We finally found the car and buckled up.  Marko drove towards the exit, but saw it was taped off with yellow caution tape.  We would have to drive to the other exit, which was, oh… about 9 to 11 seconds out of our way.  Fuck that shit!  We had things to do. We were two Renaissance men on the move.  “Don’t fuck around, Dude, just go.” I told him.  “But it’s blocked,” he balked.  “Blocked by what?!  Thin plastic with the words “Caution” all over! Caution is for cowards. Caution is for the slaves that serve.”  I told him that driving through that tape would make us feel like we won a race.  “You want to feel like a winner don’t you?”

He floored it, and we broke through the tape.

He turned on to Cerrillos Rd., one of the main streets through town.  We drove just a few yards before we noticed the sparks.  Huge Roman candles worth of sparks shooting from both sides of the car.  The yellow plastic caution tape had concealed a steel cable behind it.  The cable was attached to two metal poles sunk into 5 gallon drums filled with concrete. These were now being dragged along beside us.  The Olds pulled at the cable caught in the teeth of its grille like a swerving shark, concrete and steel buoys battering its body. It was highly conspicuous.

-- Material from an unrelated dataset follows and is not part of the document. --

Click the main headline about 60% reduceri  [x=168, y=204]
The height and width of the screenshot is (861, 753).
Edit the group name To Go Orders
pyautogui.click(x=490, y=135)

A cop drove by going the other way.  Fuck.  This was unnerving even when really drunk.  We watched and waited for the u-turn, but it never came.  The cloak of invisibility held.  Just some good citizens taking some buckets of concrete out for a walk.  The car lurched into a gas station.  I remember laughing and laughing as the two of us struggled to pull the cable out.  “Why the fuck do I let you talk me into this kind of shit?” he asked, and then just yanked out the whole grille.  His dad would’ve been so proud to see how strong his son had become.  That made me laugh even more.  It was good to laugh.  It was good to be with good friends. It was good to unwind.